The first issue I had with the “retreat” was that the temperature that day was about 33º F and it was threatening rain all day long. There was no heat anywhere to be had and the event was scheduled to last all day. There were no toilet facilities either, as I recall. Anyway, I digress slightly…the important thing is that my managers who did know my HIV status had scheduled me for this event and about ten minutes after arrival, I could no longer feel my fingers or toes.

Within minutes, we were divided into two teams and each team was given a 2 inch thick by 8 inch wide by 10 foot long board that had a rope threaded through holes in both ends. At that point, about 8 members of our team were told to stand on the board, and we had to take hold of the rope and, in unison, pull up on the rope and hop to move the board along a track. We were not allowed to step off the board. In fact, anyone who stepped off the board caused the whole team to have to return to the starting point. For all the effort it would take to move these boards, the first team to cross the finish line would get to gloat at the other team.

I had the misfortune of being the person at the front of the board and I had the misfortune of having to steer our board along. As I was pulling up on the first attempt to move, I realized that the action was putting extreme pressure on the area where I had had surgery two days earlier. It hurt like hell.

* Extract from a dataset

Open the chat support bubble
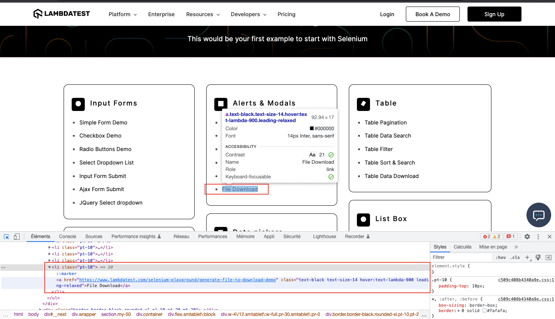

I gave it the old college try, but after about two minutes, I said “This isn’t working!” and was called down in public by one of the two men who were getting paid Lord-knows-how-much-money-per-person to stand around and watch us do this exercise. He made a comment about my general personality, not knowing a damn thing about me, and sarcastically said that “[I] really had a wonderfully positive attitude.”

The next exercise was one where each person had to climb a tree and perch themselves on the equivalent of a tree-stand. I refused outright and was really glad that I had when I learned that once you got up there, you were blindfolded and that you had to fold your arms over your chest and fall stiffly backwards to show that you trusted your team to catch you. Again, I was singled out for being a negative influence on the team. By this time, I was hoping that someone might be injured just a little bit so that we could all go to the hospital and get warm.

After the third “trust” exercise was presented, and I realized that it involved running, I had to call the instructor aside and reveal to him very reluctantly that I had just had a hemorrhoid lanced two days before and that had I had my way, I would be home sitting in a bath of hot water and would never in my life have been climbing trees or running relays through the cold woods. I was openly bitter by this point about having been called out in front of everyone and not being able to reveal the reason that I didn’t want to participate in this charade to repair team morale on our project.

When I got back to work the next day, I told my managers that they were insane to have forced me to participate in such a ridiculous event and that the whole thing was completely worthless as far as our team was concerned. In fact, I told them I was bitterer after the fact and less likely to trust my teammates because of it all. They agreed! Apparently, they got next to nothing from the day as well.

So, when Mom pulled the plate-cover off her meal to reveal a breaded veal cutlet in instant gravy and nothing, not one bean, not one kernel of corn, no mashed potatoes, just a cutlet, I thought that it is no wonder that American business is losing out to the rest of the world these days. Just think, where medicine is concerned, our healthcare is one of the most expensive in the world and our quality of care ranks a mere 37th.

“My goal is to provide you with the most expensive mediocre healthcare in the world.”….somehow it doesn’t quite ring as a slogan for improving morale. Maybe we should make our patients go on a retreat so that they will really appreciate how good they felt before the retreat.